Health, fitness and Food
Arguing with your partner is bad for your HEART
- People who think their partner is often unsupportive are more likely to develop heart disease
- Being unsupportive is actually more damaging to the arteries than overall marriage quality, say researchers
By Emma Innes
People who do not think their partner is very supportive are more likely to have heavily calcified arteries, new research suggests
Arguing with a partner isn’t just upsetting – it’s also bad for your heart.
People who think their partner is unsupportive are more likely to develop heart disease, a study has found.
Scientists at the University of Utah found people who say their spouse is sometimes supportive but also sometimes upsetting have higher levels of artery calcification.
This suggests their arteries are diseased and they are at greater risk of premature death.
The findings showed that when both partners perceive the support they get from each other as ambivalent – that is, sometimes helpful and sometimes upsetting – each partner’s levels of coronary artery calcification tend to be particularly high.
‘There is a large body of research suggesting that our relationships are predictors of mortality rates, especially from cardiovascular disease,’ said Bert Uchino, a psychological scientist at the University of Utah.

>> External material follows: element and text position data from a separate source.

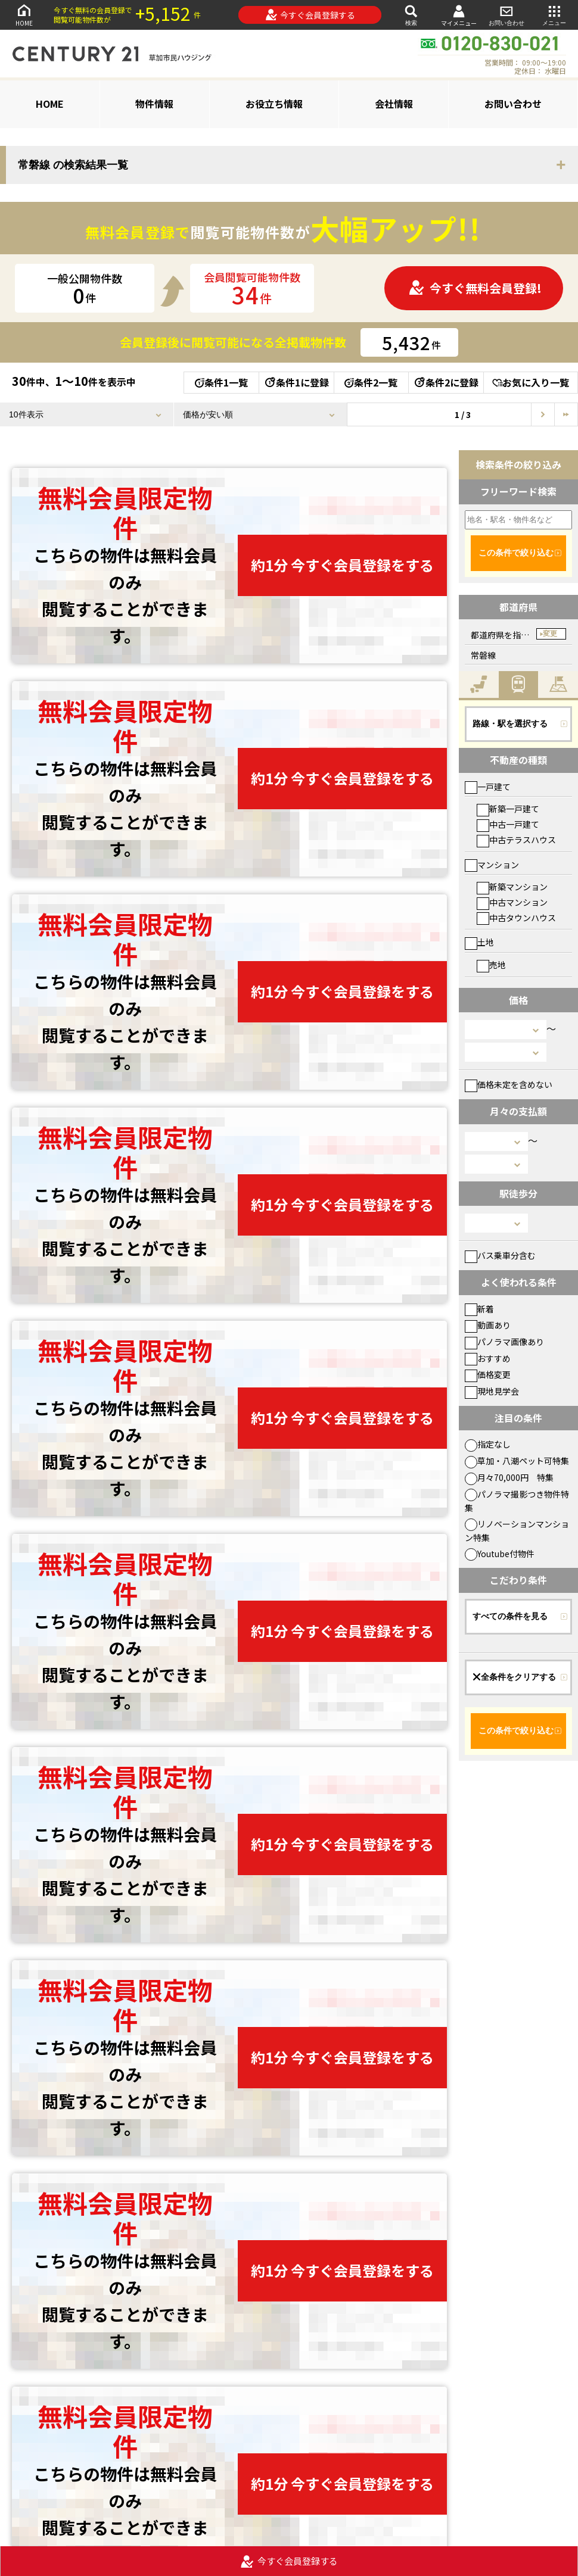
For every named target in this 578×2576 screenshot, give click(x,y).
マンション (492, 865)
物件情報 (154, 103)
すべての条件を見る (510, 1616)
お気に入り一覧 (530, 382)
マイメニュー (459, 15)
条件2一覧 (370, 382)
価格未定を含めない (508, 1084)
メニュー (554, 14)
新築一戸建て (508, 809)
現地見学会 (492, 1391)
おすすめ (488, 1358)
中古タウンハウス (516, 918)
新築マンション (512, 887)
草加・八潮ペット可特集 (517, 1461)
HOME (24, 14)
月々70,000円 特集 (509, 1477)
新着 (479, 1309)
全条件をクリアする (514, 1677)
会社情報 (394, 103)
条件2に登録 (445, 382)
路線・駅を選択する (510, 723)
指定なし (488, 1444)
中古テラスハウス (516, 840)
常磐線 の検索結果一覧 (73, 165)
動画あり (488, 1325)
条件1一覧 (221, 382)
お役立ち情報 (274, 103)
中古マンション (512, 902)
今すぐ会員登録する (310, 15)
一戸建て (488, 787)
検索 (411, 14)
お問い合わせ (506, 14)
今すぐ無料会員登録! (475, 288)
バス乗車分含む (500, 1255)
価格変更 (488, 1374)
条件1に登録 (296, 382)
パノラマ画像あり (504, 1342)
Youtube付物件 (500, 1554)
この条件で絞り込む (516, 552)
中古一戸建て (508, 824)
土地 (479, 942)
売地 (491, 965)
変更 (550, 633)
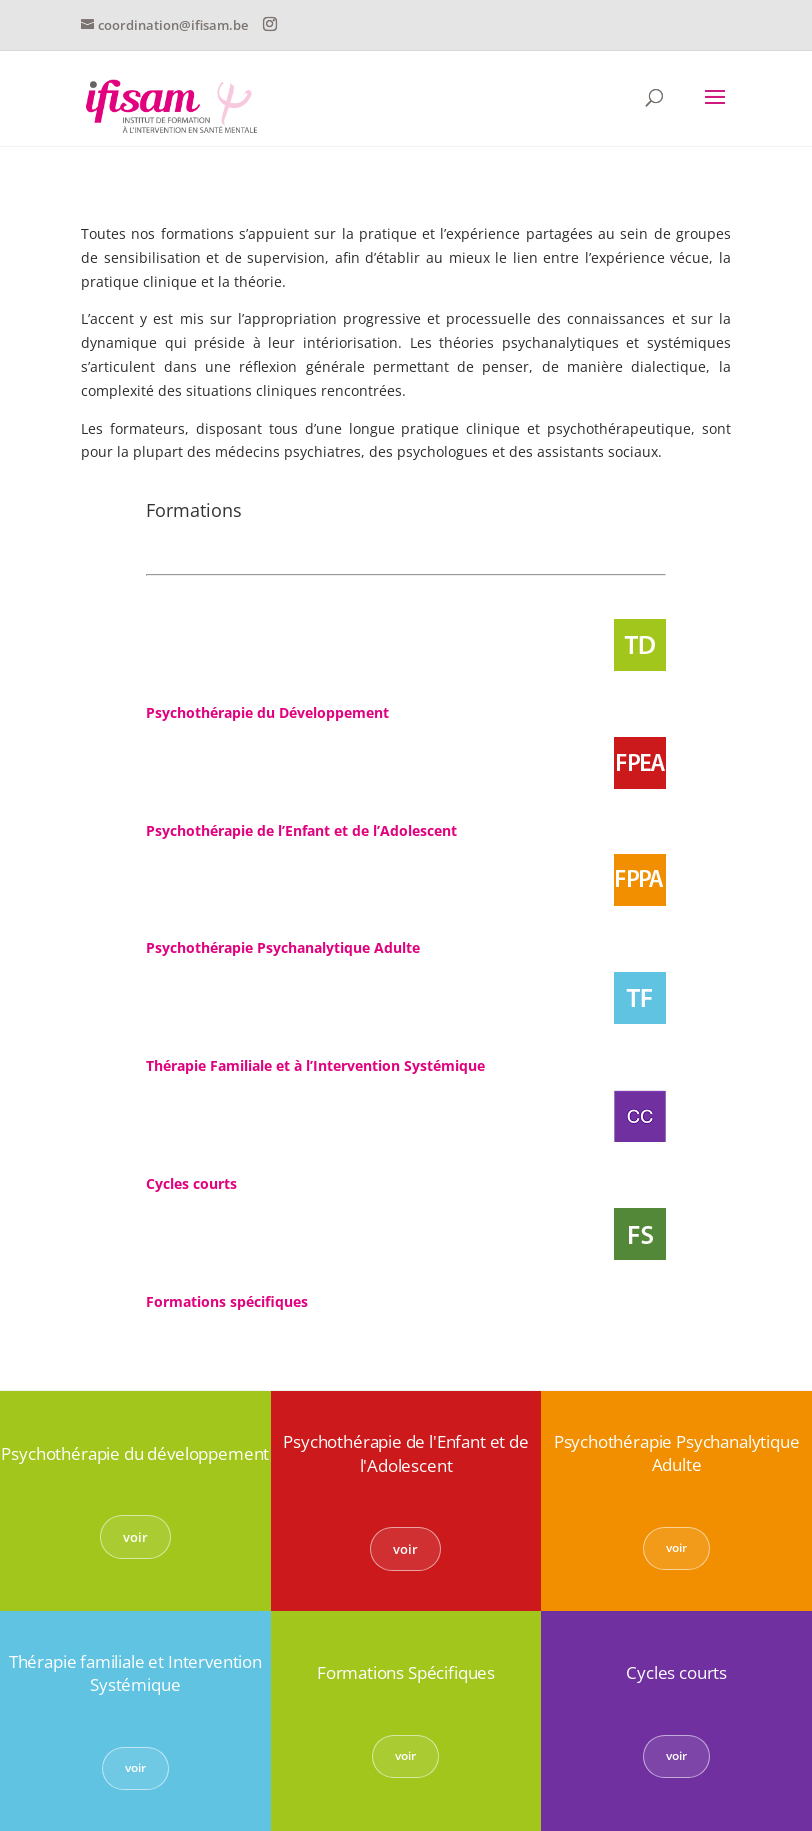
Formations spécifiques (227, 1301)
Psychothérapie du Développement (267, 712)
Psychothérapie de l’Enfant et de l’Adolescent (301, 830)
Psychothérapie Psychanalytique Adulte (283, 947)
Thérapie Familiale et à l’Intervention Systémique (315, 1065)
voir (135, 1537)
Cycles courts (191, 1183)
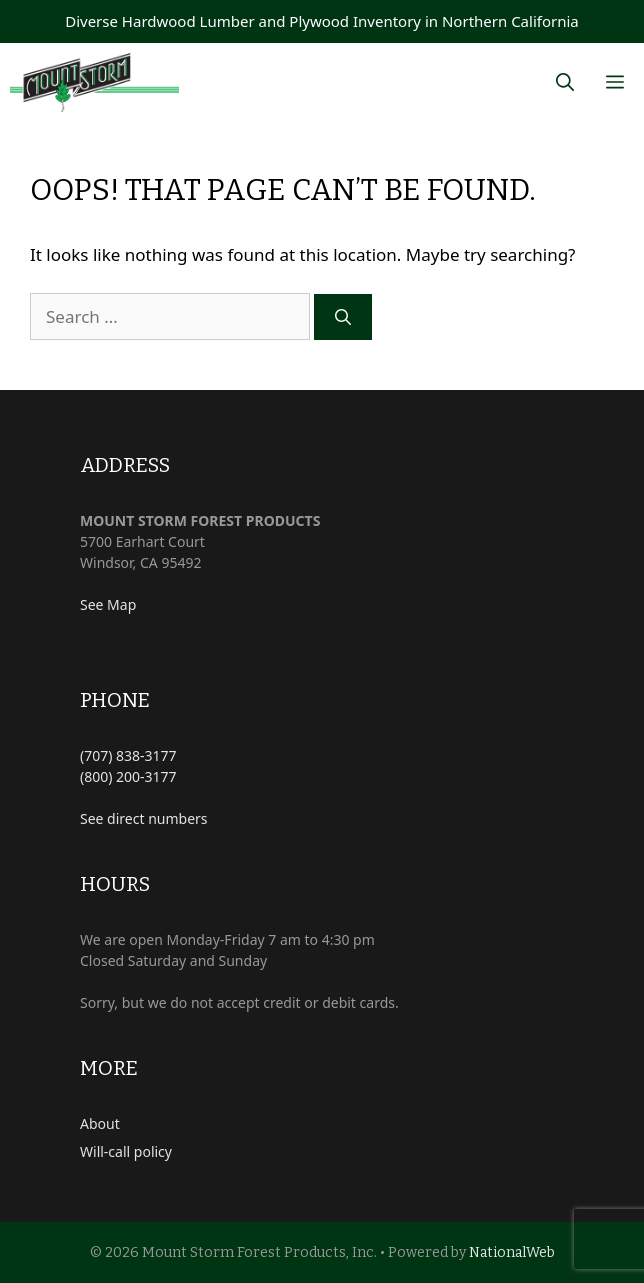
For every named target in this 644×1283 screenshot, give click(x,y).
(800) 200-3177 (128, 776)
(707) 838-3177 (128, 755)
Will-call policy (126, 1151)
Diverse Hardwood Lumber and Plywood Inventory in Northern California (322, 21)
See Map (108, 604)
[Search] (343, 317)
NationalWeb (512, 1252)
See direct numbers (144, 818)
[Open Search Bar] (565, 82)
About (100, 1123)
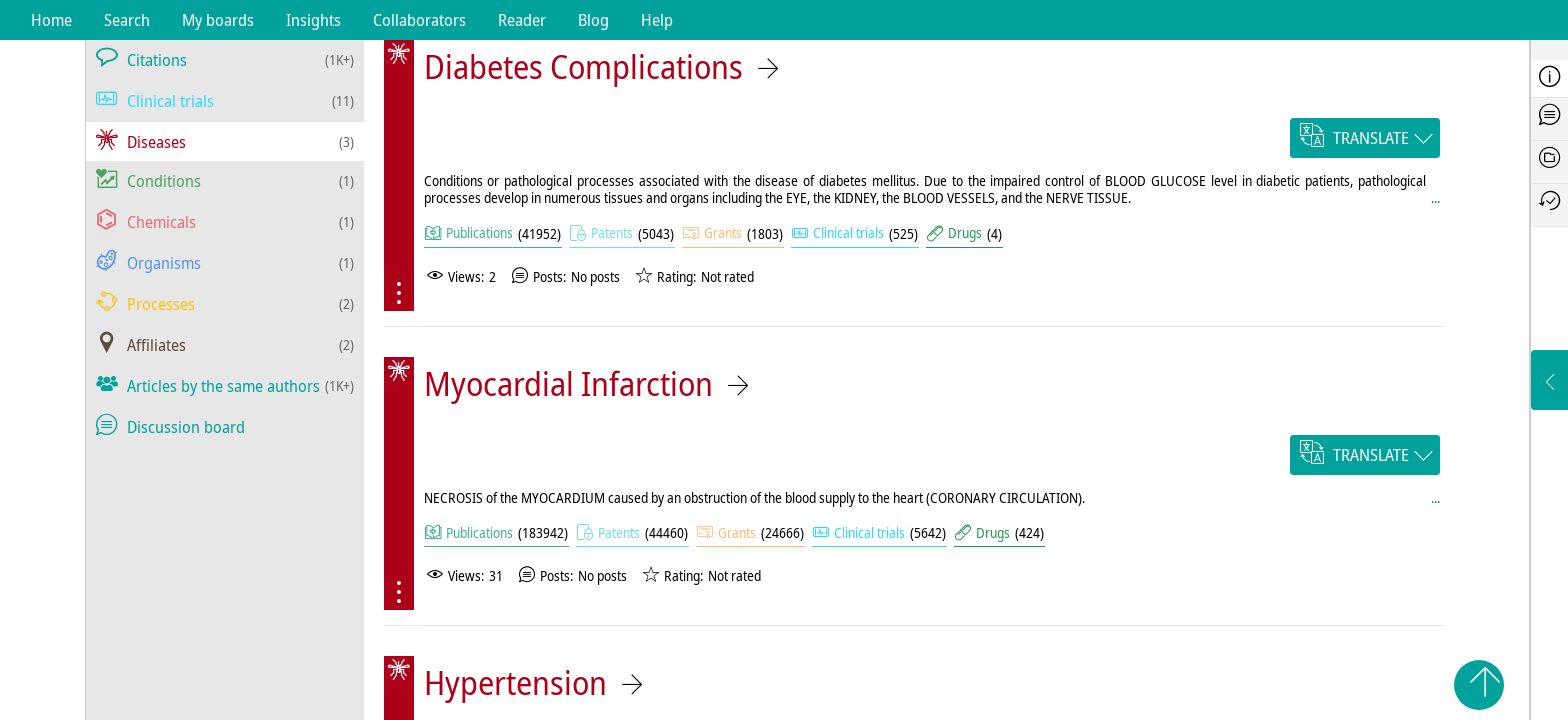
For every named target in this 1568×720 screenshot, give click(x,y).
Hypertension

‘But most prior work has ignored the fact that many relationships are characterised by both positive and negative aspects – in other words, ambivalence.’
Dr Uchino and his colleagues were interested in exploring how this complexity in relationships predicts cardiovascular health.
The researchers asked 136 older couples – with an average age of 63 – to fill out questionnaires measuring their overall marriage quality, as well as their perceived levels of support from their spouse.